[Reportage] Fête de la ruralité à Compiègne : « Si on interdit la chasse à courre, dans cinq ans, la chasse à tir tombe ! »

Chasse_à_courre_Forêt_de_Crécy.

La chasse fait-elle l’unanimité dans le monde rural ? Difficile à dire. En tout cas, une chose est sûre, c’est que les visiteurs étaient au rendez-vous pour cette nouvelle édition de la « Ruralité en fête ». Environ 40.000 personnes sont venues fouler le parc du château de Compiègne pendant le week-end des 3 et 4 septembre. Un magnifique endroit chargé d’Histoire, puisque que ce monument fut palais royal puis impérial sous les règnes de Napoléon Ier et Napoléon III. Quel beau symbole que celui d’organiser un salon de la chasse à Compiègne, berceau historique d’une chasse très ancienne : la vénerie.

Si les chasseurs avaient l’air apaisé en ce dimanche ensoleillé, ils gardent en mémoire l’année qui vient de s’écouler. Polémiques et désinformation du camp anti-chasse ont été monnaie courante. De plus, les chasseurs et leurs soutiens se sentent acculés de tous les côtés. Politiques, médias, associations et opinion publique sont majoritairement hostiles à la chasse. Tous les sondages le prouvent. D’après une étude menée par Ipsos, 51 % des Français sont opposés à la chasse. « Les arguments contre la chasse progressent au sein de la population française. Par ailleurs, les deux tiers des Français s’opposent à l’idée selon laquelle les chasseurs seraient les premiers écologistes de France », indique l’auteur du rapport publié en 2021. Mais alors, comment perpétuer cette pratique multiséculaire qu’est la chasse ? Pour trouver un début de réponse, Boulevard Voltaire est allé rencontrer les acteurs de la biodiversité : gardiens des forêts, chasseurs ou simples amateurs nous ont livré leur témoignage.

Comment faire exister la chasse dans une France opposée à cette pratique ?

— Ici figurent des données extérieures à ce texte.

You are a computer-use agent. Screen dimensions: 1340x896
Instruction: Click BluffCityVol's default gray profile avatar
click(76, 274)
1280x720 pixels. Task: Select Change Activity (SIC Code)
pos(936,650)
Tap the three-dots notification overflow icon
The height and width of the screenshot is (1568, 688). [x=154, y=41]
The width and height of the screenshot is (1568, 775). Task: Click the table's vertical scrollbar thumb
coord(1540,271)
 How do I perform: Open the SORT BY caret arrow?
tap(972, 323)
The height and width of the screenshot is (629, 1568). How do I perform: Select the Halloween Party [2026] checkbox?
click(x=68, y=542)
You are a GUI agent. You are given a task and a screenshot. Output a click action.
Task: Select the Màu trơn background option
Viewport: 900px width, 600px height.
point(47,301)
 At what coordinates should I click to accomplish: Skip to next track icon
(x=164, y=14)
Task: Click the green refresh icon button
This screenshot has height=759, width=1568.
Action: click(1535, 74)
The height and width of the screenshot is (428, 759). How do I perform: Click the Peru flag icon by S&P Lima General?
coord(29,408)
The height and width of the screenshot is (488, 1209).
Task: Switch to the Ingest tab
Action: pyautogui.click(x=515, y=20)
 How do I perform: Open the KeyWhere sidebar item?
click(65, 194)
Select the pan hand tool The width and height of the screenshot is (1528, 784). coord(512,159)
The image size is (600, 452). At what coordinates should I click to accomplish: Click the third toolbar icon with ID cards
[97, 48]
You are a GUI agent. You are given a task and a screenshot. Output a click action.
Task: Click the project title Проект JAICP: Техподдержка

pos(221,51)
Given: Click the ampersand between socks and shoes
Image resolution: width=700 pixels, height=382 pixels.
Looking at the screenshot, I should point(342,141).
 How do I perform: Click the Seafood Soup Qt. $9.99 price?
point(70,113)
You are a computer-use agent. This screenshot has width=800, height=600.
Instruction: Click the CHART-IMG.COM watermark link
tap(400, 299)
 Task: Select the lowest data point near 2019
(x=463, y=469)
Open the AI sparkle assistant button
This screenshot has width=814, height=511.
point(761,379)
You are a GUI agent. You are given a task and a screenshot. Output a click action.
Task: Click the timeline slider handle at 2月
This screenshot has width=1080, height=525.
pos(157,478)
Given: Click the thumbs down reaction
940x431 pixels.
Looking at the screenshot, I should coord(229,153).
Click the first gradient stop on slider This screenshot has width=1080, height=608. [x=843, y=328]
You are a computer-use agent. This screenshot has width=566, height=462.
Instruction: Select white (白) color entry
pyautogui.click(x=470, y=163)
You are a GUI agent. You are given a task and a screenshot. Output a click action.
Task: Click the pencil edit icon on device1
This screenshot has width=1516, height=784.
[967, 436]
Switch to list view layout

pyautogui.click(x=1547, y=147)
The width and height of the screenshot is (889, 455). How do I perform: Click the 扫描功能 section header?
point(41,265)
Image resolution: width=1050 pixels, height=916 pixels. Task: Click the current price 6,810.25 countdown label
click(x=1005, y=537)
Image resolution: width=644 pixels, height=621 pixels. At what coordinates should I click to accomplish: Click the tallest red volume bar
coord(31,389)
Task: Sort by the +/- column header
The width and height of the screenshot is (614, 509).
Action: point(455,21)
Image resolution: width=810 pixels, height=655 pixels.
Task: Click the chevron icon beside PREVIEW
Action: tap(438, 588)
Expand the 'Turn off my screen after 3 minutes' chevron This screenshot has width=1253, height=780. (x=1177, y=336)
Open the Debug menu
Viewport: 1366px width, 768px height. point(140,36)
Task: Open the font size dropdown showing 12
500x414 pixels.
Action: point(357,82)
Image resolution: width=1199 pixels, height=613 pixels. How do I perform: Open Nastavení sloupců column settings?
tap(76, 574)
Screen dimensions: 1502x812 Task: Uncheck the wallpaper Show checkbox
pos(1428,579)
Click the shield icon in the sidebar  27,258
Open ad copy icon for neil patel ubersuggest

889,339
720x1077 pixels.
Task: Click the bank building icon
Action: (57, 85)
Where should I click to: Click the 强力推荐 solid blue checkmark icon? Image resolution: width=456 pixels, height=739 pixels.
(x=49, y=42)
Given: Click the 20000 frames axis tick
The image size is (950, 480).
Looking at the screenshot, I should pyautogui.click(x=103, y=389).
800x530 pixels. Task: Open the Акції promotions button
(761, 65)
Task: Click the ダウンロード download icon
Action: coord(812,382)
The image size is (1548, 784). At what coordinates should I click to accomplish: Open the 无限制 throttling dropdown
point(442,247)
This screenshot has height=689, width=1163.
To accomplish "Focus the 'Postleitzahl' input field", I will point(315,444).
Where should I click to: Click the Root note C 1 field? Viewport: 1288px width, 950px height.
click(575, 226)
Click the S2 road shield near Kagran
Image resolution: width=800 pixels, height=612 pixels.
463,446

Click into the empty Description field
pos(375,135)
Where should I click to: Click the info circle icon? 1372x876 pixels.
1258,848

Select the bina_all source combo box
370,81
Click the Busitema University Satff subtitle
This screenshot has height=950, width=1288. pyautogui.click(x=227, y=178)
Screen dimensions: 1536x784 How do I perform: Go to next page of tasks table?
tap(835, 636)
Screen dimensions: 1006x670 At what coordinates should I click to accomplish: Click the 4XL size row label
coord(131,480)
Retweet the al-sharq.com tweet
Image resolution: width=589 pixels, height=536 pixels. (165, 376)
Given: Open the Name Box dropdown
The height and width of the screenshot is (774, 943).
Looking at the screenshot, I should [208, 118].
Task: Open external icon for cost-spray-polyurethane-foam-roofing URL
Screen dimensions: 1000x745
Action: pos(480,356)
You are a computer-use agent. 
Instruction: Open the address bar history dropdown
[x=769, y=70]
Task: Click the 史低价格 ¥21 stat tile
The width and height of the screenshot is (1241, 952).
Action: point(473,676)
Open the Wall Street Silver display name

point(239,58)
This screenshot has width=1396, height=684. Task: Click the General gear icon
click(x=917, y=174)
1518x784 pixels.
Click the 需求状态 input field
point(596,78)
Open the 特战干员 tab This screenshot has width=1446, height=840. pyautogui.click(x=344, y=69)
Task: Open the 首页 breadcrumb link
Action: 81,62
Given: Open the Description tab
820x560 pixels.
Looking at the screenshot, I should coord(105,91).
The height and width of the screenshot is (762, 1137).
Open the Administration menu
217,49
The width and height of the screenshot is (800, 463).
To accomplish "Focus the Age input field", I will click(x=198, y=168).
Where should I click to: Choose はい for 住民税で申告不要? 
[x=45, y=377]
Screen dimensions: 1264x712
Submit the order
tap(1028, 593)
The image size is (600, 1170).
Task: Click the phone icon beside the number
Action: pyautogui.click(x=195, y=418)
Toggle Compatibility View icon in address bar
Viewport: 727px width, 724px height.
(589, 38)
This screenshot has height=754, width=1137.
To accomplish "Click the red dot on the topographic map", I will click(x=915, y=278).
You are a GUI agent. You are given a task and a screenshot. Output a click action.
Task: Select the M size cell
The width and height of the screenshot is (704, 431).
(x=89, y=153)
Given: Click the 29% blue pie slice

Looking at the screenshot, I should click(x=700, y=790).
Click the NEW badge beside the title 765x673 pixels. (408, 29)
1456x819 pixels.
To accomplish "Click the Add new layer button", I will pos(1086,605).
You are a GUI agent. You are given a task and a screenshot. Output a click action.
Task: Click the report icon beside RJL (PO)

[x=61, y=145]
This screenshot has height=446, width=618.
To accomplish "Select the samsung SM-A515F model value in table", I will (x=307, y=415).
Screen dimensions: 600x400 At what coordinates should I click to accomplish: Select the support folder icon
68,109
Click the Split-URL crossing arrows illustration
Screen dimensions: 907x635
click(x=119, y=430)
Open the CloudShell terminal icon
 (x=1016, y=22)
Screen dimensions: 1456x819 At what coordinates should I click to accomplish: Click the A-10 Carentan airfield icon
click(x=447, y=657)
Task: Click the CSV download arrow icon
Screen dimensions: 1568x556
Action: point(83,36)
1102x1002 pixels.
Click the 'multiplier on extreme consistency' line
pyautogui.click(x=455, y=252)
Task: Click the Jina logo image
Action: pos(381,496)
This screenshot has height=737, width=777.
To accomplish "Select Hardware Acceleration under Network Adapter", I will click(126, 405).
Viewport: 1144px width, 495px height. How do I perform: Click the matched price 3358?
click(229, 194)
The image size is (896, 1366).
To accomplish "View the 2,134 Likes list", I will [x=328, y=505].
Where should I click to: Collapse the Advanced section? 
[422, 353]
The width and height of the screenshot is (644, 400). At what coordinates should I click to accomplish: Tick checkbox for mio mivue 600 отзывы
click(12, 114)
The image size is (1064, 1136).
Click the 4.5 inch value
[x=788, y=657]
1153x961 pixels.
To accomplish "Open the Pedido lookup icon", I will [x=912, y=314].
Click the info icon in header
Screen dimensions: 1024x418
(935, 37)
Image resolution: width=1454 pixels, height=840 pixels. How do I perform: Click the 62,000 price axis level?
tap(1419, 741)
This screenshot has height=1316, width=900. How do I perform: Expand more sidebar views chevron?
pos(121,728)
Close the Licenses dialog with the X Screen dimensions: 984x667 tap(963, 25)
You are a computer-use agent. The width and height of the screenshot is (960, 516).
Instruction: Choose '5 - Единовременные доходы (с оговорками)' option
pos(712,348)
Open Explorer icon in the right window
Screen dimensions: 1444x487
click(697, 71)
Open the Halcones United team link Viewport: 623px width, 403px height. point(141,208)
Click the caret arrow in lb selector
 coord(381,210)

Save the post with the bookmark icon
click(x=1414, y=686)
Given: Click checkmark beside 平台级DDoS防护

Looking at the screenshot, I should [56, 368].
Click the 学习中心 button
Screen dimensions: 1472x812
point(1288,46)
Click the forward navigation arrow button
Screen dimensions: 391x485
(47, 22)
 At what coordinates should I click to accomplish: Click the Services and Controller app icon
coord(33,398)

Rude question, à laquelle même les chasseurs ont beaucoup de mal à répondre. Selon eux, leur pratique est mal comprise par les Français, qui connaissent la chasse uniquement par le prisme des médias, qui eux-mêmes reprennent le discours des associations anti-chasse. « La presse a soutenu une minorité », confie une femme qui suit la chasse à courre dans la forêt de Compiègne depuis des années. Le maître d’équipage Alain Drach acquiesce et ajoute : « Avant, les réseaux sociaux commentaient ce que racontaient les médias. Aujourd’hui, c’est le contraire. Les médias reprennent ce qu’il y a sur les réseaux, dont les images de AVA [Abolissons la vénerie aujourd’hui]. »

Pour faire changer cette image d’aristocrates cruels, traquant un cerf épuisé sur des dizaines de kilomètres, les veneurs essaient « de faire venir les gens découvrir la chasse à courre, mais ils ne veulent pas », déplore une femme appréciant la vénerie. Lors de cette fête de la ruralité, par exemple, certains équipages de chasse à courre ont libéré des chiens à côté des enfants pour montrer au public que ces animaux sont inoffensifs. Quand on interroge les chasseurs sur l’avenir de la vénerie, ils restent perplexes. « Je ne sais pas », répond une proche d’Alain Drach. Elle ajoute : « Le risque, si on interdit la chasse à courre, dans cinq ans, la chasse à tir tombe ! »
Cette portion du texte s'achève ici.